Hagfish slime ecomechanics: testing the gill-clogging hypothesis.


Hagfish are able to produce substantial amounts of slime when harassed, but the precise ecological function of the slime is unclear. One possibility is that the slime acts as a defence against gill-breathing predators, whose gills may become entangled with the slime’s mixture of mucins and fibrous threads during an attack. We previously demonstrated that hagfish slime does not bind water tightly, but instead behaves like a fine sieve that slows water down via viscous entrainment. These properties are consistent with the gill-clogging hypothesis, which we tested here by quantifying the effects of hagfish slime on water flow through an artificial gill model and real fish gills.
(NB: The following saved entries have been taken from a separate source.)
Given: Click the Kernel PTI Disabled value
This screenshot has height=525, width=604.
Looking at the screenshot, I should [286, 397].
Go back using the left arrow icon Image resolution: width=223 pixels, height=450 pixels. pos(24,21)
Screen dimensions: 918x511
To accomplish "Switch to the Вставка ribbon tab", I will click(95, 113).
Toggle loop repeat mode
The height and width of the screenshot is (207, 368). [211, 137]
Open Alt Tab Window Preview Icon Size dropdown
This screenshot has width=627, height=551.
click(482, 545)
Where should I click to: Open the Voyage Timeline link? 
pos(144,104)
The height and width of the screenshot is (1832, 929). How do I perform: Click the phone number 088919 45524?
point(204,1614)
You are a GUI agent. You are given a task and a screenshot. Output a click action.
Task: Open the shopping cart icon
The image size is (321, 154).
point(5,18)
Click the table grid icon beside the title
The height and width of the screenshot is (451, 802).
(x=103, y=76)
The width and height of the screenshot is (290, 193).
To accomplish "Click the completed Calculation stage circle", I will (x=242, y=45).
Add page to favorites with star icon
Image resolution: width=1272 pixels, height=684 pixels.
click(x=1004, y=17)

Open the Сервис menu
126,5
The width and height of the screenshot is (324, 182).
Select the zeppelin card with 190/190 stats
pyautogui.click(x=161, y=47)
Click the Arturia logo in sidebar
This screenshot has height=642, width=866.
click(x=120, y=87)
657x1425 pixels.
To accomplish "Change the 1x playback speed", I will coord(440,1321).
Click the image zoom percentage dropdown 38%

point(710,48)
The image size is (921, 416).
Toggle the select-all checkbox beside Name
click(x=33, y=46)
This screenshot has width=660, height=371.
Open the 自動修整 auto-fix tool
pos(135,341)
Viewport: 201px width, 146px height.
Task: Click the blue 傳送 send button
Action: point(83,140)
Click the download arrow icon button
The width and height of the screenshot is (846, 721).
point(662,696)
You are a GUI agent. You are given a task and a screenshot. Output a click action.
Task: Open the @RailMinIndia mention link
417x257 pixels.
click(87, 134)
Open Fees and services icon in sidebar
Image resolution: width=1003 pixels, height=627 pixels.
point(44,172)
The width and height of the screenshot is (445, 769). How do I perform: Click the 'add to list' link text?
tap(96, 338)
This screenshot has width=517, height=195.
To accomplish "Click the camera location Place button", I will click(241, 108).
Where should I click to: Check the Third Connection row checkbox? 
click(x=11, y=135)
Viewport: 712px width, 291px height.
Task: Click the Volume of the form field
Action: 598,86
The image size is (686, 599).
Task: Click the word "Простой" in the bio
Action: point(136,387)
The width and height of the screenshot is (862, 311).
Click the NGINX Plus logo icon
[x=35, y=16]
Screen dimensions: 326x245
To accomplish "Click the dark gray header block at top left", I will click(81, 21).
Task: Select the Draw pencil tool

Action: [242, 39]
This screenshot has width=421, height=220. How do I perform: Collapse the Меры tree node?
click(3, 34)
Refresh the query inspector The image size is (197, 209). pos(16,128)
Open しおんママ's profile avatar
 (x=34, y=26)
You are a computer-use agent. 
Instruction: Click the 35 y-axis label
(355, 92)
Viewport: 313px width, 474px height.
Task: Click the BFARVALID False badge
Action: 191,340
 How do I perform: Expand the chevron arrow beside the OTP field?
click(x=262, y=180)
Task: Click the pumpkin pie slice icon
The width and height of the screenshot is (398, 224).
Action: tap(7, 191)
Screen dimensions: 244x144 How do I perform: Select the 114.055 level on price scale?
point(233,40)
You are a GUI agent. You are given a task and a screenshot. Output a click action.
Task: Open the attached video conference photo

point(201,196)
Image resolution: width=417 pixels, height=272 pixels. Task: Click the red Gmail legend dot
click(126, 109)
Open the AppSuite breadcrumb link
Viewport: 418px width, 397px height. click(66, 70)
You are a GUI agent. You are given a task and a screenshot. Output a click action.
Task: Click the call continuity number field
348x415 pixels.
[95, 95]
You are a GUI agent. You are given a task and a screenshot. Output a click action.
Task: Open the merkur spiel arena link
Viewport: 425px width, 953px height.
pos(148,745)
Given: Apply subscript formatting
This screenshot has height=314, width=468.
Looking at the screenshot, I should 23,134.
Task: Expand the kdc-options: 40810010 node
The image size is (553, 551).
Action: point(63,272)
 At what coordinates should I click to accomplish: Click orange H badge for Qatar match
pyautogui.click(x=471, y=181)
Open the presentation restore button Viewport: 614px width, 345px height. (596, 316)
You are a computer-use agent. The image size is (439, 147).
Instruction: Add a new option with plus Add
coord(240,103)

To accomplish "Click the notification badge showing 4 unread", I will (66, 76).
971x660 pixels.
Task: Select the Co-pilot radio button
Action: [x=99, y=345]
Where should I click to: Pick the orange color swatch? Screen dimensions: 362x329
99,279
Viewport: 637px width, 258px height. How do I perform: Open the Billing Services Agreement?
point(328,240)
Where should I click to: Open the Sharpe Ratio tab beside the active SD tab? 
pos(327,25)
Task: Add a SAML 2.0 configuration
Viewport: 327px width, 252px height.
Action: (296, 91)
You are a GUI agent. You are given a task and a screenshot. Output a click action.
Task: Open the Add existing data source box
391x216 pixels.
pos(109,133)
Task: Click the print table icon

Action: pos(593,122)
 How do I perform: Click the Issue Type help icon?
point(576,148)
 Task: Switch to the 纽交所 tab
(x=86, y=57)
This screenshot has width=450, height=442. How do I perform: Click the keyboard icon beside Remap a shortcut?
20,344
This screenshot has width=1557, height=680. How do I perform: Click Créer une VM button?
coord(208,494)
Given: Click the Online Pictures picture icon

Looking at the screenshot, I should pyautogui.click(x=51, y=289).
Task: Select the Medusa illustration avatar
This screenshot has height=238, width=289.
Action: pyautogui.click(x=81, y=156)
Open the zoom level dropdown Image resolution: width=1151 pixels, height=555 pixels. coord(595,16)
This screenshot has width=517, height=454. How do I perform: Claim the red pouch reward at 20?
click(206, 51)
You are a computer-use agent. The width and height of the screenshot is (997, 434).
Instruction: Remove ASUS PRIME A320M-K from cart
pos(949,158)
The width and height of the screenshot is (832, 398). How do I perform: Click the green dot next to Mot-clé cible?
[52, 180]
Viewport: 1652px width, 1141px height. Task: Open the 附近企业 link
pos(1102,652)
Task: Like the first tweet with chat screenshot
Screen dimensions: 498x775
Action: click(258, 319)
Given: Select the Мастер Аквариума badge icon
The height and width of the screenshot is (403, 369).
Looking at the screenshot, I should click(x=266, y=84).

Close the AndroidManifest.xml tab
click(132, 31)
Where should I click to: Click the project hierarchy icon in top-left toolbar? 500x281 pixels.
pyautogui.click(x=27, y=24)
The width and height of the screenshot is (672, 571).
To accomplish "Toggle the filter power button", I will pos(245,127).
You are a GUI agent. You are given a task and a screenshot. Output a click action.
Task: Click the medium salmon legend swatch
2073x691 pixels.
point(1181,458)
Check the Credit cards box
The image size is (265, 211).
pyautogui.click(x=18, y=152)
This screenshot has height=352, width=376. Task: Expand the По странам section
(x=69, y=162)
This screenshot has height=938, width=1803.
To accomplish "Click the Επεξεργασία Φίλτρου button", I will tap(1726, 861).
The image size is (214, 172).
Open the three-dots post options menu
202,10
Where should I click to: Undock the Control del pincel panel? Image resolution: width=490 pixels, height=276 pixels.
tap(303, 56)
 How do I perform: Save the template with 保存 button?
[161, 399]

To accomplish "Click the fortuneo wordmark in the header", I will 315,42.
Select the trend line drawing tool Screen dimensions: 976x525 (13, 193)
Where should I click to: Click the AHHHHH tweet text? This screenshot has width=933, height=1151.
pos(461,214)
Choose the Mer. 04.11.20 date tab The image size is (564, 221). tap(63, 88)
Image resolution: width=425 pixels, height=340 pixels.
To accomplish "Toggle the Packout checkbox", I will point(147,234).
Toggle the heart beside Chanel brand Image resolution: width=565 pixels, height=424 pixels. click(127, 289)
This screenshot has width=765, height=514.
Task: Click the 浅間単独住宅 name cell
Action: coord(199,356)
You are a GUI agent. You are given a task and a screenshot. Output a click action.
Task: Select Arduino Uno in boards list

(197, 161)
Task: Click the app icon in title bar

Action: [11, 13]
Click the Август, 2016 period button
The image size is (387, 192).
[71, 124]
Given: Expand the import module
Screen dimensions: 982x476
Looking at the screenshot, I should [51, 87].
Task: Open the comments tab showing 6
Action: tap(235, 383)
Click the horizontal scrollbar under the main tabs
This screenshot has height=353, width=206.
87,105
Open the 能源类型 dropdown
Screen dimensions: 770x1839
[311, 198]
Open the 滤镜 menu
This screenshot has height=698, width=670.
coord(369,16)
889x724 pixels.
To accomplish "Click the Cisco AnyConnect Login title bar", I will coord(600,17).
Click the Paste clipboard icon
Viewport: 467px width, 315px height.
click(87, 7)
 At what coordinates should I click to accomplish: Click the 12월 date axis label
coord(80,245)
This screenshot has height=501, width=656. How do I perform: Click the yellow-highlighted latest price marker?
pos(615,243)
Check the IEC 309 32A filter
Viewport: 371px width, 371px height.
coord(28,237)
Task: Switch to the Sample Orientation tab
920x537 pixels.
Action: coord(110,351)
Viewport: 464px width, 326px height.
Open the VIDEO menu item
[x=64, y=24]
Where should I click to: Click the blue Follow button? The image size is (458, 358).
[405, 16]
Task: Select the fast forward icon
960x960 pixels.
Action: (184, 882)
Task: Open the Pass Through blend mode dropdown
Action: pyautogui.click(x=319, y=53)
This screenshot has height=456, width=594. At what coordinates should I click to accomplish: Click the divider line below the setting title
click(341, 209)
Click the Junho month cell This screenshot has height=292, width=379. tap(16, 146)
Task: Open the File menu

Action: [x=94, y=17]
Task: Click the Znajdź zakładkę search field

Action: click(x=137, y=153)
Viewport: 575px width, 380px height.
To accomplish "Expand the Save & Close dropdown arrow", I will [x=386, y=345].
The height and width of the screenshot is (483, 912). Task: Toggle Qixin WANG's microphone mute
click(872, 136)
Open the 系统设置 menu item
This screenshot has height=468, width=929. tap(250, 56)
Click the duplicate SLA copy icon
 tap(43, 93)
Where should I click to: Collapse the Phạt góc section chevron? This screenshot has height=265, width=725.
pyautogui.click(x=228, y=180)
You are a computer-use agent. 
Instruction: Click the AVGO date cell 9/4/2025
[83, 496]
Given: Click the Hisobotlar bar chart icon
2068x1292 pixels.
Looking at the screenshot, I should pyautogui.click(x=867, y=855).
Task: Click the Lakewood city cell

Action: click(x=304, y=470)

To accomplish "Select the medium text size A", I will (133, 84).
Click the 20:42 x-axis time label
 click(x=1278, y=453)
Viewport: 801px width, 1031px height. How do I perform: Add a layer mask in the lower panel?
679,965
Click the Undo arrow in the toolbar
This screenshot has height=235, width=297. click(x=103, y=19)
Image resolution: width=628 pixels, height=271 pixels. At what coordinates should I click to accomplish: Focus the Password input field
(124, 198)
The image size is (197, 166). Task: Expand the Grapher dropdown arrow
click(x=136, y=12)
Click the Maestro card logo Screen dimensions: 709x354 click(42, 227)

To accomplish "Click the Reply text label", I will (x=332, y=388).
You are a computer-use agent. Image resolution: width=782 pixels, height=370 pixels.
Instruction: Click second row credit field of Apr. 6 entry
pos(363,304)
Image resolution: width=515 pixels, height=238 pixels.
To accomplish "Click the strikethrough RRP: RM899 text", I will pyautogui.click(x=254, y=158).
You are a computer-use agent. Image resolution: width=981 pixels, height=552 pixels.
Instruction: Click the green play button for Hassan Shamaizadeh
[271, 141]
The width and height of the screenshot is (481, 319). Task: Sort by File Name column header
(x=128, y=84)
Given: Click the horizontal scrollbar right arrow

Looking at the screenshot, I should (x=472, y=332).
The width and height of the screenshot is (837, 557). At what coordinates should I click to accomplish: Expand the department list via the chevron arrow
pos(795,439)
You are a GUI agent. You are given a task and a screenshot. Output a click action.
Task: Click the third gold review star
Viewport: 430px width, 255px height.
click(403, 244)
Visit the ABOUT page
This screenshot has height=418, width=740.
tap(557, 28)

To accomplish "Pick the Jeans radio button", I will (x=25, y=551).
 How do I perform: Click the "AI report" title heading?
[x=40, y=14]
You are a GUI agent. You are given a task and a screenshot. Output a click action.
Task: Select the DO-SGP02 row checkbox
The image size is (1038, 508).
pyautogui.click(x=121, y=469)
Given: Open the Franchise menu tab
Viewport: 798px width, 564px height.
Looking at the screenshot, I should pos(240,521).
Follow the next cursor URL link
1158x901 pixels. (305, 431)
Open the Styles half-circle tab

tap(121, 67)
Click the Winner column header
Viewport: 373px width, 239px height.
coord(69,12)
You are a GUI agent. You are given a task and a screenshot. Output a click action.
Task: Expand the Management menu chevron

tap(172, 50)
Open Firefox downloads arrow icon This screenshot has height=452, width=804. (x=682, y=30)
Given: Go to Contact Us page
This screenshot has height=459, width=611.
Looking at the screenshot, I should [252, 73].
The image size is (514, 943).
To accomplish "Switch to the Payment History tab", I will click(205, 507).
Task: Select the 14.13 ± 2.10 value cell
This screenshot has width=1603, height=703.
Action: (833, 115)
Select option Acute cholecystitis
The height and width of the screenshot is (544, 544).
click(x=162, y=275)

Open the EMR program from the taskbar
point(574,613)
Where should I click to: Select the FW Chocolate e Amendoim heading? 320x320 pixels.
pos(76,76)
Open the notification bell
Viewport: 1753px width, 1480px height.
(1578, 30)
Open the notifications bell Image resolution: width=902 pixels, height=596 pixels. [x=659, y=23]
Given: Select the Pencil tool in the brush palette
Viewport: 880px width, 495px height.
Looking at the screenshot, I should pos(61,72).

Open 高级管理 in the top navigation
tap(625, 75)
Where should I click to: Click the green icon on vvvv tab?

Our results indicate that the slime is capable of clogging gills and increasing the resistance that they present to the flow of water. We also characterized the behaviour of slime release from live hagfish and the effect of convective mixing on the formation of slime in vitro. Our observations show that exudate is locally released from the slime glands as a coherent jet and that hagfish do not appear to use their slime as a protective envelope. We found that convective mixing between the exudate and seawater is necessary for proper slime formation, but excessive mixing leads to the slime’s collapse. We suggest that the loose binding of water by the slime may be an optimal solution to the problem of delivering an expanding jet of flow-inhibiting material to the gills of would-be predators.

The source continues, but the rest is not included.